Salary for new teachers ‘very competitive’ - says Bruton
Minister for Education says 75% of pay difference for new teachers has been restored
Minister for Education Richard Bruton said he would be encouraging teachers, the majority of whom retired before the age of 60, to return to teaching. Photograph: Dara Mac Dónaill.
The current starting pay of a new teacher will rise from € 35,958 to € 37,692 from October 2020 and this is a “very competitive salary”, Minister for Education Richard Bruton has said.
As teachers from the Teachers’ Union of Ireland (TUI) held lunchtime protests outside their schools on Thursday, Mr Burton said the agreements on pay restoration for new teachers had restored 75 per cent of the pay difference for newer teachers.
Mr Bruton pointed out that more than 5,000 extra teachers had been hired in the last two years, more “than at any other point in the State’s history”.
He told Independent TD Séamus Healy that there was a process in place to resolve the issue of pay inequality among teachers “over time”.
Mr Healy said the number of applicants to the post-graduate courses to qualify for secondary level teaching had “collapsed” by 62 per cent in the past five years from 2,842 in 2011 to 1,068 last year.
He said the combination of salary scale, conditions of service and career prospects are deficient.

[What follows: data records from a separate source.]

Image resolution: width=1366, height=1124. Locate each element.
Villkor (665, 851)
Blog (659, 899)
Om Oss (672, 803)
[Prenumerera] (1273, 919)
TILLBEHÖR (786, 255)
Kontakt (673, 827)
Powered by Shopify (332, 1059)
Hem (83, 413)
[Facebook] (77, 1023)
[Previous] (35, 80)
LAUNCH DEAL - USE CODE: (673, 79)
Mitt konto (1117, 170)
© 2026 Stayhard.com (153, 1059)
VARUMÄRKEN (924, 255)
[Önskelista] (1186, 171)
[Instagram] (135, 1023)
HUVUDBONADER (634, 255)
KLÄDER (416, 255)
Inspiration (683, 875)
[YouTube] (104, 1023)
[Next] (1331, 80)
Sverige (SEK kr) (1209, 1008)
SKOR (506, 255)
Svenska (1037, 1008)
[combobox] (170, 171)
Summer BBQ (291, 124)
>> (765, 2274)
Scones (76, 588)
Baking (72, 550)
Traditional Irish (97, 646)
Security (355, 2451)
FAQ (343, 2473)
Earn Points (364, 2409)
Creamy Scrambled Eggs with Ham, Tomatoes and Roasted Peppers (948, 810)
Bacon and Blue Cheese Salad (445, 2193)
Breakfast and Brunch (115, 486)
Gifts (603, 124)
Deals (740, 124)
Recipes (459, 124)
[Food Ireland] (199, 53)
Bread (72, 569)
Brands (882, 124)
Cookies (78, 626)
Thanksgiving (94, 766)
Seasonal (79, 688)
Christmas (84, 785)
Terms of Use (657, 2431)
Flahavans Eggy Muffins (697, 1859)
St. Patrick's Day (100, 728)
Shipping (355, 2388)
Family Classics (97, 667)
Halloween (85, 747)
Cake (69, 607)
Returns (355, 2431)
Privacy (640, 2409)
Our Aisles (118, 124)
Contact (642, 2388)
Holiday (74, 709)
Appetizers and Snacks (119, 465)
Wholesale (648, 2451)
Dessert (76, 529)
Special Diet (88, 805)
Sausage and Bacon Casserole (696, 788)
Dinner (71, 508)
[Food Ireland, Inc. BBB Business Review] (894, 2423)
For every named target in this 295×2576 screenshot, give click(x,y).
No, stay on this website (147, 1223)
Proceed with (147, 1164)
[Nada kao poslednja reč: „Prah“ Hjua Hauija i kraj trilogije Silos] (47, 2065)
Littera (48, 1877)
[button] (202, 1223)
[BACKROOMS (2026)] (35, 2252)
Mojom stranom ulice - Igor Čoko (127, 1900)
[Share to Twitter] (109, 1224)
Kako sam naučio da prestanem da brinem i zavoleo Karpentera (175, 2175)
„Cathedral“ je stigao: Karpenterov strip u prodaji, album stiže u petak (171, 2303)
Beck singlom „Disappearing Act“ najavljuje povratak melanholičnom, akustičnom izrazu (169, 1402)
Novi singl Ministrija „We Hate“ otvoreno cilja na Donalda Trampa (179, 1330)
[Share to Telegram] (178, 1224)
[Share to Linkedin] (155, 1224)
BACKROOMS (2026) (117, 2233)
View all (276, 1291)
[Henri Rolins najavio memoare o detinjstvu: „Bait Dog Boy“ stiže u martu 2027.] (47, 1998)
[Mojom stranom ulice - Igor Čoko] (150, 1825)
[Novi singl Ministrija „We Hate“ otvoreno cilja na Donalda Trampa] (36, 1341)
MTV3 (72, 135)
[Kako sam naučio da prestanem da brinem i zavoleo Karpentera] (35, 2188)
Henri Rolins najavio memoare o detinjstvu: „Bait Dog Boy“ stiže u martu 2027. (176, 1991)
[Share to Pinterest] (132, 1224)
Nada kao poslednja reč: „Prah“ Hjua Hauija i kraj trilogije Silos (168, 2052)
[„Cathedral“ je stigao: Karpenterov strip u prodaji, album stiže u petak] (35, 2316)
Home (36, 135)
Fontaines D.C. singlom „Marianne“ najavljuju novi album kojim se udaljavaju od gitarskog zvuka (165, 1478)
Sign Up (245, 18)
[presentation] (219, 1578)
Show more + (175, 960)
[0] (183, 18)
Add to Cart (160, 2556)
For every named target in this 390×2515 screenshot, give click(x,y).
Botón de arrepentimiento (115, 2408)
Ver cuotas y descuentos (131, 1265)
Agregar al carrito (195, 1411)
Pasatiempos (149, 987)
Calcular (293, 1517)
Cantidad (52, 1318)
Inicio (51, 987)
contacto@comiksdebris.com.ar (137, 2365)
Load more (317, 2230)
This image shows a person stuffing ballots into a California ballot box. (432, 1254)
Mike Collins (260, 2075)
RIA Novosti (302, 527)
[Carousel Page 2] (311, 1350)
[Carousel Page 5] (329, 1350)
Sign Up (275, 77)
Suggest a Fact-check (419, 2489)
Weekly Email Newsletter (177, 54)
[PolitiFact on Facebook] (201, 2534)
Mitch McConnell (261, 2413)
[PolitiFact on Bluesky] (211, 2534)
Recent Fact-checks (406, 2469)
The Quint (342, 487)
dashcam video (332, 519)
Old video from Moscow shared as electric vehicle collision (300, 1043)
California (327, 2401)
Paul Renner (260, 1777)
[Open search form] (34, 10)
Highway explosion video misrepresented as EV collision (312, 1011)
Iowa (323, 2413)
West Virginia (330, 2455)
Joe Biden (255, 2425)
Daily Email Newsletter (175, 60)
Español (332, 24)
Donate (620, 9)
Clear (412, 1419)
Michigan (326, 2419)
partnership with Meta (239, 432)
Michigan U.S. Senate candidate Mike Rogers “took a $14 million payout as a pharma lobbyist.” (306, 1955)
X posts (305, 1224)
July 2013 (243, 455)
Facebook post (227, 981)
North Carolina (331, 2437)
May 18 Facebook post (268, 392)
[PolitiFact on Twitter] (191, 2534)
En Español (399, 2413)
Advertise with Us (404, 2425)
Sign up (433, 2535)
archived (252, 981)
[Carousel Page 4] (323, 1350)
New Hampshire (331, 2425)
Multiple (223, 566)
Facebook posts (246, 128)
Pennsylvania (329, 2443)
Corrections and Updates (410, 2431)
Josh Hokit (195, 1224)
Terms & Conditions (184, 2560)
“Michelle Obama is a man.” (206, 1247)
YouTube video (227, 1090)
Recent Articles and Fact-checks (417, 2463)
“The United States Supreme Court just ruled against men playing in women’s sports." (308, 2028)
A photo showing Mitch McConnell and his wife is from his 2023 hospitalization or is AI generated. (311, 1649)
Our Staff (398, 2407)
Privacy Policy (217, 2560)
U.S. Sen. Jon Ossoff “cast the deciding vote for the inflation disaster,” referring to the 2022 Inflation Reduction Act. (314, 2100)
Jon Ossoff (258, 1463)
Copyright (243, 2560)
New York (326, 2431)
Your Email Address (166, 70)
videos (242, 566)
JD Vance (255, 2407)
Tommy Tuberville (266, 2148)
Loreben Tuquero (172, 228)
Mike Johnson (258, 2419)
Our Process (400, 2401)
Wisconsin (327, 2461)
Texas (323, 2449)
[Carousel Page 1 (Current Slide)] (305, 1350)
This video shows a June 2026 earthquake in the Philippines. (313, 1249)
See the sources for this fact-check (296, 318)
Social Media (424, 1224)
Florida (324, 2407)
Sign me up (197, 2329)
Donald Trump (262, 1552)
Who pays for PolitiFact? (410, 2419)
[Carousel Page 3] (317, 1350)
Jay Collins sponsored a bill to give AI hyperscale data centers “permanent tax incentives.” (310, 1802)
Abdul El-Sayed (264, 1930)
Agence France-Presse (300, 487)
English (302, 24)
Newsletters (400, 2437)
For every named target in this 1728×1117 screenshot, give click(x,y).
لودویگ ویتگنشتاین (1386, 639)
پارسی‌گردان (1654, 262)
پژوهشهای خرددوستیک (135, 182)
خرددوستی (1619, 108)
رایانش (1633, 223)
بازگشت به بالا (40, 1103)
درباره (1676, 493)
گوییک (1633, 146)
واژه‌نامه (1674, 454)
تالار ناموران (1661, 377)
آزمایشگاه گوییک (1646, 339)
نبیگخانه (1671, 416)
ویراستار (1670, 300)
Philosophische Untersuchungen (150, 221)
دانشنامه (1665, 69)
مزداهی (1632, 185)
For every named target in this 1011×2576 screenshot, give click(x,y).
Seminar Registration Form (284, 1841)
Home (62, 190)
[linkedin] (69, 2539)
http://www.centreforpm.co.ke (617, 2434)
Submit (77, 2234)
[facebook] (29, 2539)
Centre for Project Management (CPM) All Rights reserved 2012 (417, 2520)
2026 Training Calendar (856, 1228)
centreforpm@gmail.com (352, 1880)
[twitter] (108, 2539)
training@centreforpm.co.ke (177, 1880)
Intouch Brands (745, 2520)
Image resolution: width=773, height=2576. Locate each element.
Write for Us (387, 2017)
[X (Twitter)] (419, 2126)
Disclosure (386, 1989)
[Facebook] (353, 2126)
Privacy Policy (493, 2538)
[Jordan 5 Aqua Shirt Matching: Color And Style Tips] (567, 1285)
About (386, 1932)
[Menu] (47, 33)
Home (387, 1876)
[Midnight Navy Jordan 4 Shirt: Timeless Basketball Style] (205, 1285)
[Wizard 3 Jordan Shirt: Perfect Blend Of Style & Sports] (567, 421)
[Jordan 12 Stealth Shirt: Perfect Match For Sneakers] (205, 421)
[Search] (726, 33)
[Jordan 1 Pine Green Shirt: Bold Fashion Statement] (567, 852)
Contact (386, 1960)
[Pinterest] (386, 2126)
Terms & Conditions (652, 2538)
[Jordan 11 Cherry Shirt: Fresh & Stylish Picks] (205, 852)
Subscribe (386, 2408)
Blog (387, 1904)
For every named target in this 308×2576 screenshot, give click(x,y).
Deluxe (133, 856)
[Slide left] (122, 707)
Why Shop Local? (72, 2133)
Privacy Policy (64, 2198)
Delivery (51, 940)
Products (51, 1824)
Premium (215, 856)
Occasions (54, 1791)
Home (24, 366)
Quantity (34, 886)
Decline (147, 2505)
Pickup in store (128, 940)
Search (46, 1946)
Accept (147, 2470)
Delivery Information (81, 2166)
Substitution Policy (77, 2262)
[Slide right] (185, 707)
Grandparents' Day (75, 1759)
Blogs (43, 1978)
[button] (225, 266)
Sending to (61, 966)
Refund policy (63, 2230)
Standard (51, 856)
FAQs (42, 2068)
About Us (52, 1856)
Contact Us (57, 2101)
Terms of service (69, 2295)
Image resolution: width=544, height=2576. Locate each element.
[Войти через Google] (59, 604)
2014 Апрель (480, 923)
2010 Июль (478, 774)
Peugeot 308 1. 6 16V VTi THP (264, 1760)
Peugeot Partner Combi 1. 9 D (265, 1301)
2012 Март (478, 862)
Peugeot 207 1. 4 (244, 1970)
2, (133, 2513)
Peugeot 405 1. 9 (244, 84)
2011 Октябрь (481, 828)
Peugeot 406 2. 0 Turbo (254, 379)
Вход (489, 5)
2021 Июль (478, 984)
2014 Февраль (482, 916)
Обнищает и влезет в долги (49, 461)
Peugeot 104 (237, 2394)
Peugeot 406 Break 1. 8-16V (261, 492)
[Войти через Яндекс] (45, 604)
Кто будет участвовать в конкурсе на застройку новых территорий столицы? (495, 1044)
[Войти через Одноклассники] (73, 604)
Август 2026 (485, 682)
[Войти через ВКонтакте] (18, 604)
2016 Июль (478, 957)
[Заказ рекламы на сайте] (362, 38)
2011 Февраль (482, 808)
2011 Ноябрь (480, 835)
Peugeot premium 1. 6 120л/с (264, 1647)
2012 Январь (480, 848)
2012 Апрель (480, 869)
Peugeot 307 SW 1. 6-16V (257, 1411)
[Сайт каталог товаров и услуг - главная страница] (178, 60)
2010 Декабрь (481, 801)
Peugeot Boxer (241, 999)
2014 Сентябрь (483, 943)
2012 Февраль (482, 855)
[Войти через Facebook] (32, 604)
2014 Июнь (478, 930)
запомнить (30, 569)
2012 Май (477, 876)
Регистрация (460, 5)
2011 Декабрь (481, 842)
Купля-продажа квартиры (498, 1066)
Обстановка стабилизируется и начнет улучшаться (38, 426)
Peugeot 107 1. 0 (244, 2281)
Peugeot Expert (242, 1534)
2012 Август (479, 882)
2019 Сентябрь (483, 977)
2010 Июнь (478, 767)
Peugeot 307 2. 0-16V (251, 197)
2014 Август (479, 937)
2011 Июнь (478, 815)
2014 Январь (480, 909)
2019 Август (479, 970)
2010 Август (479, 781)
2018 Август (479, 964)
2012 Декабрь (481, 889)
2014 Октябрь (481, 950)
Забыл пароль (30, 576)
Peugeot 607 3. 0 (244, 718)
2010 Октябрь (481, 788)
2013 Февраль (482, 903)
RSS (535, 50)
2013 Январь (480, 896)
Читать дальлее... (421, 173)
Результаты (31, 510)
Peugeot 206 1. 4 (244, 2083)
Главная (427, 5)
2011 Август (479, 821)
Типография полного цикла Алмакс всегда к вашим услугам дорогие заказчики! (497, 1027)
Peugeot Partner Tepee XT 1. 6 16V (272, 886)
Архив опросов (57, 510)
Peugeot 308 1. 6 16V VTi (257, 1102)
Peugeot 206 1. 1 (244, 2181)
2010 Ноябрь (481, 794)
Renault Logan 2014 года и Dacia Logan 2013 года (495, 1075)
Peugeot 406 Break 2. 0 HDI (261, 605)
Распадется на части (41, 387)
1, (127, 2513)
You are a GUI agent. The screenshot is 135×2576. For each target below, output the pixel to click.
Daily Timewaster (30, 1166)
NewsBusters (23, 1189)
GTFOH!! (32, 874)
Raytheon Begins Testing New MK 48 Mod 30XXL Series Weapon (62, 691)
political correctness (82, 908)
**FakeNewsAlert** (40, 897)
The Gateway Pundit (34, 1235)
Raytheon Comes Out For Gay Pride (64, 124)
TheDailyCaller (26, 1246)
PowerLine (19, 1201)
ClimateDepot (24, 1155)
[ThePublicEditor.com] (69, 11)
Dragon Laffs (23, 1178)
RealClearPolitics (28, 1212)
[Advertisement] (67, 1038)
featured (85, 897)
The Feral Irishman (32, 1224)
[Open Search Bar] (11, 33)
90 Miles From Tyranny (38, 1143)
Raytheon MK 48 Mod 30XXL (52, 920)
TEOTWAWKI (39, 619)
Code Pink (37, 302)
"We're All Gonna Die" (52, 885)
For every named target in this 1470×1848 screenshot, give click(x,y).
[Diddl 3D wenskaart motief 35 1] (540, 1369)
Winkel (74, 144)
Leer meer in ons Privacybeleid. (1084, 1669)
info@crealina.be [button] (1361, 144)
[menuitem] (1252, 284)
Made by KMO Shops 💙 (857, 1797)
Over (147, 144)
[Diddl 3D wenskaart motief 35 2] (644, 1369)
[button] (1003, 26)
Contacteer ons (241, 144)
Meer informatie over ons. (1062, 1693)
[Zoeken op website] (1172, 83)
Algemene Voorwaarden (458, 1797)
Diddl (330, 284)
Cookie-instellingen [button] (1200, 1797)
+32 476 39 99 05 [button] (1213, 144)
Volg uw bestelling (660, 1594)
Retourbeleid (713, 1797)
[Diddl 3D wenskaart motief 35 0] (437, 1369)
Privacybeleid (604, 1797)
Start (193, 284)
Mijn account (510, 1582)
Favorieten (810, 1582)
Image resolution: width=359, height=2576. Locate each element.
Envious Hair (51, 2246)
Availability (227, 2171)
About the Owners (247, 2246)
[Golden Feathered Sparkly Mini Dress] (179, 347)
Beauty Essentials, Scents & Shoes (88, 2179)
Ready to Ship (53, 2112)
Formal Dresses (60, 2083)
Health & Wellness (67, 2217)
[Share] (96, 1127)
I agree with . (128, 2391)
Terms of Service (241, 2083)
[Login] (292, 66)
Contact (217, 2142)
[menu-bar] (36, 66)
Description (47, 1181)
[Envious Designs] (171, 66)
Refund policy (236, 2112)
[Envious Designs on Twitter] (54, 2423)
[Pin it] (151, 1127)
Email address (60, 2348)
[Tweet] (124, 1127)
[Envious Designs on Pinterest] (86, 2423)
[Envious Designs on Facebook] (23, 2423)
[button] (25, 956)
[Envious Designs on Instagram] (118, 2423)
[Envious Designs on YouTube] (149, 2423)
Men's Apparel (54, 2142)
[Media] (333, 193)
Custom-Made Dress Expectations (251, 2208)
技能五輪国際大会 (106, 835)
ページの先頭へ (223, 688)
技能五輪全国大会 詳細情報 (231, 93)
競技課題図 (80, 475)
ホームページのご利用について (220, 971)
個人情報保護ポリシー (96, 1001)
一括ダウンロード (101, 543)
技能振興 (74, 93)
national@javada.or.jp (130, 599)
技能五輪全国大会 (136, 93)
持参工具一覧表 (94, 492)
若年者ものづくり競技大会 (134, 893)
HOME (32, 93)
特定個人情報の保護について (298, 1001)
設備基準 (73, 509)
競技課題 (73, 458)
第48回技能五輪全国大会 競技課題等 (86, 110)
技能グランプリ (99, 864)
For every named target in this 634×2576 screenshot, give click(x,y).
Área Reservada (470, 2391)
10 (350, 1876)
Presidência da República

But, Mr Bruton said: “I assure the Deputy that the number of students graduating as teachers is stable”.
The Minister said the undergraduate programme was “massively oversubscribed” with 5,000 applicants for 500 places. He said he plans to double the number of places on the undergraduate programme.
The Minister also said that he would be encouraging teachers, the majority of whom retired before the age of 60, to return to teaching, while student teachers in their final year of study “can be considered for substitution”.
Mr Bruton told Independent TD Maureen O’Sullivan that his department was suspending the restrictions on substitution limits for teachers standing in for those on career breaks in the current school year.
He said the limits had been 90 days in primary schools and 300 hours in post-primary schools.
He also stressed the career break scheme “is not for purposes such as switching career”, but for “personal development, voluntary service overseas, to accompany a spouse or partner on a diplomatic or military posting, for education, public representation, child care or dependent care, and self-employment”.
Schools were told the “welfare and educational needs of the pupils shall take precedence over all other considerations”.
Ms O’Sullivan pointed to the deadline on Thursday for applications for career breaks. She said some school boards of management were “dreading” their February meeting where they would have to decide on career breaks.